### Assigned task
Return the run of lines below that opens with the line containing "21-278-New-Sand-Master (68, 478)" and closes with the line containing "Мастер классы (56, 159)", keeping each one exact.

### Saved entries
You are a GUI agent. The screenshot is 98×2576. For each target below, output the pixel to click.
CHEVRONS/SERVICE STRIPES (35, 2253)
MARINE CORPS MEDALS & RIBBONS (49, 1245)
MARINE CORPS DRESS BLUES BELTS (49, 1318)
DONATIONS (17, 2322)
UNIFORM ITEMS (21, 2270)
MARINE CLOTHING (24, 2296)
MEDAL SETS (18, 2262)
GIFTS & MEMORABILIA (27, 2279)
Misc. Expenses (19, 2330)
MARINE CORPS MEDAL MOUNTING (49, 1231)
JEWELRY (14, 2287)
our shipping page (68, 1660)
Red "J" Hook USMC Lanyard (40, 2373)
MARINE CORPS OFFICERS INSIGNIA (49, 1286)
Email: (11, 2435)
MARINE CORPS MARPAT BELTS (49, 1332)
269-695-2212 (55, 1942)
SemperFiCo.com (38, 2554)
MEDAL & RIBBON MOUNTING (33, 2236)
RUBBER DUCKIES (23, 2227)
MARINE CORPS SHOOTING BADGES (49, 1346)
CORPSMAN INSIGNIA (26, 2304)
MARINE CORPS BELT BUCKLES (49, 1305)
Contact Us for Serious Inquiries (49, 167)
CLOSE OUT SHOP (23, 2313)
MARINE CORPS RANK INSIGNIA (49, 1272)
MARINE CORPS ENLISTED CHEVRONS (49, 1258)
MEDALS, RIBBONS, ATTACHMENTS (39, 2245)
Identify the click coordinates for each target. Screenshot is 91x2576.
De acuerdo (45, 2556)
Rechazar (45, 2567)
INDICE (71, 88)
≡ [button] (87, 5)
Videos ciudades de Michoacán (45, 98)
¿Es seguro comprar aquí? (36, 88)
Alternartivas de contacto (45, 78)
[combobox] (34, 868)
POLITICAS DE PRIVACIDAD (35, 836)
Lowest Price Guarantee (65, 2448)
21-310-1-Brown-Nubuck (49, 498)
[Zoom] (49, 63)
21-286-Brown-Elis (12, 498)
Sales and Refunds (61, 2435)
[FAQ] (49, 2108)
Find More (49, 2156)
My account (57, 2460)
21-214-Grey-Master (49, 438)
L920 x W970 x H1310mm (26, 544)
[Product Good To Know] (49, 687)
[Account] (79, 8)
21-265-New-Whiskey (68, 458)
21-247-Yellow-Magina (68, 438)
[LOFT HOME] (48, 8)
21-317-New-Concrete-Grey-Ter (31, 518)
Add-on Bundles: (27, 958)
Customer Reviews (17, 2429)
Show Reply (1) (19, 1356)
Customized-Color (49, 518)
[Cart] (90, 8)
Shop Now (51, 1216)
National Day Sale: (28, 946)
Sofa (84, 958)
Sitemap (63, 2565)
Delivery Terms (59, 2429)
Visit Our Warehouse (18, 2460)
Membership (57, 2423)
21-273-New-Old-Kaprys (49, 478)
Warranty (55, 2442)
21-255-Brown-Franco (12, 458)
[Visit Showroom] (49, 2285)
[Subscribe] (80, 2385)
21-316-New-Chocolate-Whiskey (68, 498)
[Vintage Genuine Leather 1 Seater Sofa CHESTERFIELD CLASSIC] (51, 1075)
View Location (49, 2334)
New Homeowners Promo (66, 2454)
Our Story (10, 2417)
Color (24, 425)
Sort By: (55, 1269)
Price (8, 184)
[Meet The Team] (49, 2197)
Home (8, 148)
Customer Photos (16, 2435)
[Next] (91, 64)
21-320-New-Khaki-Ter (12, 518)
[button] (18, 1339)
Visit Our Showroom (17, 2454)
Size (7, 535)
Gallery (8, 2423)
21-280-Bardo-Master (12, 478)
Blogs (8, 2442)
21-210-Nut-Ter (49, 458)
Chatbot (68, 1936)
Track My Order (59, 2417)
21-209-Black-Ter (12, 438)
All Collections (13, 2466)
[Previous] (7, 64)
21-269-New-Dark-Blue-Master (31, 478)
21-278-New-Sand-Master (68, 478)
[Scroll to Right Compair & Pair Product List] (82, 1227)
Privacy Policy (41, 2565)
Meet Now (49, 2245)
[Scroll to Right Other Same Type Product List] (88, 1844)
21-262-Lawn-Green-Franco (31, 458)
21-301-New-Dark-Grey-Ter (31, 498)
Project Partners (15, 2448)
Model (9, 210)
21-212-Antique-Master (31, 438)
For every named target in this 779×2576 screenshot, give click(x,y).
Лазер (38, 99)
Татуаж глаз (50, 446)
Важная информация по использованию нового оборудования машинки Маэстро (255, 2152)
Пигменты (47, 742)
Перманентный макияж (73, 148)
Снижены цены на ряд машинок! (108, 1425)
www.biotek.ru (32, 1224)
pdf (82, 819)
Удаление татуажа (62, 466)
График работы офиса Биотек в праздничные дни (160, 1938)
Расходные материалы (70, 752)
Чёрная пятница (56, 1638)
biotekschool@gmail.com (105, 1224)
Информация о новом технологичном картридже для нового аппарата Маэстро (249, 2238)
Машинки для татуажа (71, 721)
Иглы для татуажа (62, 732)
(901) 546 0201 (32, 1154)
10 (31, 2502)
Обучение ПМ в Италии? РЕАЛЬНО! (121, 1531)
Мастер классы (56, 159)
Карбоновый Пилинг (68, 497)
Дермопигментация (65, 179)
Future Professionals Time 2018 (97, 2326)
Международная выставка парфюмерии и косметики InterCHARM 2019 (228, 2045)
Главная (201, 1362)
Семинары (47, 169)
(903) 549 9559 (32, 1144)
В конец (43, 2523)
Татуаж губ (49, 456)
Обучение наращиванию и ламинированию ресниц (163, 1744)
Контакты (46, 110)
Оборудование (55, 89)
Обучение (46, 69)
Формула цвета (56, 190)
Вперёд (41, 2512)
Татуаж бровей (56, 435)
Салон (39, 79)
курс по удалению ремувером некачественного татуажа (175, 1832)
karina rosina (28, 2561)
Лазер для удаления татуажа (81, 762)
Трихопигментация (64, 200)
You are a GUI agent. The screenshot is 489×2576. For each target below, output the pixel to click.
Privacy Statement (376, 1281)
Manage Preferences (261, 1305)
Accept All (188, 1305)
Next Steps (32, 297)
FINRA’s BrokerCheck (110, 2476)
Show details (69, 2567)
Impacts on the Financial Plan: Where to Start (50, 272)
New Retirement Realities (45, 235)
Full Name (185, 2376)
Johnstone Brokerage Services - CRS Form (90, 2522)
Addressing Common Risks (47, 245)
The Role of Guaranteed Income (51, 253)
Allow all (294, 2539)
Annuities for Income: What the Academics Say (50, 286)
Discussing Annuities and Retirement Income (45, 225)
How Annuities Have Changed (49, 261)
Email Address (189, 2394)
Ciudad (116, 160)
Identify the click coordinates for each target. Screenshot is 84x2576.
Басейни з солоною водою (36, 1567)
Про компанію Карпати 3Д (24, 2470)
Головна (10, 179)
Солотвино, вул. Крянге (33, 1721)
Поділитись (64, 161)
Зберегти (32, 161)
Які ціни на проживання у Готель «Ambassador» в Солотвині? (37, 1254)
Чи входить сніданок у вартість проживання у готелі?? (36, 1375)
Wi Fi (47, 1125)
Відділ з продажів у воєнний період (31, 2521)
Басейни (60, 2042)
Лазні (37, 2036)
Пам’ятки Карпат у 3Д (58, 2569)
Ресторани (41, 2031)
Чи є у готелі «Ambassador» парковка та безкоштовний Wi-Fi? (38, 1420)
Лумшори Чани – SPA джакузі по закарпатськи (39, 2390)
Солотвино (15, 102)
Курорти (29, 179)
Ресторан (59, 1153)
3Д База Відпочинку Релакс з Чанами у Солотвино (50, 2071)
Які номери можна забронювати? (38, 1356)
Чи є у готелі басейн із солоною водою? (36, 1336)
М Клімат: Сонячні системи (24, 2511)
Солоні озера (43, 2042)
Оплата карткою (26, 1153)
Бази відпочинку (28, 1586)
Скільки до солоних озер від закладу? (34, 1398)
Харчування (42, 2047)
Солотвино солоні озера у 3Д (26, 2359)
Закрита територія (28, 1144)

### Task solution
21-278-New-Sand-Master (68, 478)
[Scroll to Right Compair & Pair Product List] (82, 1227)
Privacy Policy (41, 2565)
Meet Now (49, 2245)
[Scroll to Right Other Same Type Product List] (88, 1844)
21-262-Lawn-Green-Franco (31, 458)
21-301-New-Dark-Grey-Ter (31, 498)
Project Partners (15, 2448)
Model (9, 210)
21-212-Antique-Master (31, 438)
For every named target in this 779×2576 screenshot, give click(x,y).
Лазер (38, 99)
Татуаж глаз (50, 446)
Важная информация по использованию нового оборудования машинки Маэстро (255, 2152)
Пигменты (47, 742)
Перманентный макияж (73, 148)
Снижены цены на ряд машинок! (108, 1425)
www.biotek.ru (32, 1224)
pdf (82, 819)
Удаление татуажа (62, 466)
График работы офиса Биотек в праздничные дни (160, 1938)
Расходные материалы (70, 752)
Чёрная пятница (56, 1638)
biotekschool@gmail.com (105, 1224)
Информация о новом технологичном картридже для нового аппарата Маэстро (249, 2238)
Машинки для татуажа (71, 721)
Иглы для татуажа (62, 732)
(901) 546 0201 (32, 1154)
10 (31, 2502)
Обучение ПМ в Италии? РЕАЛЬНО! (121, 1531)
Мастер классы (56, 159)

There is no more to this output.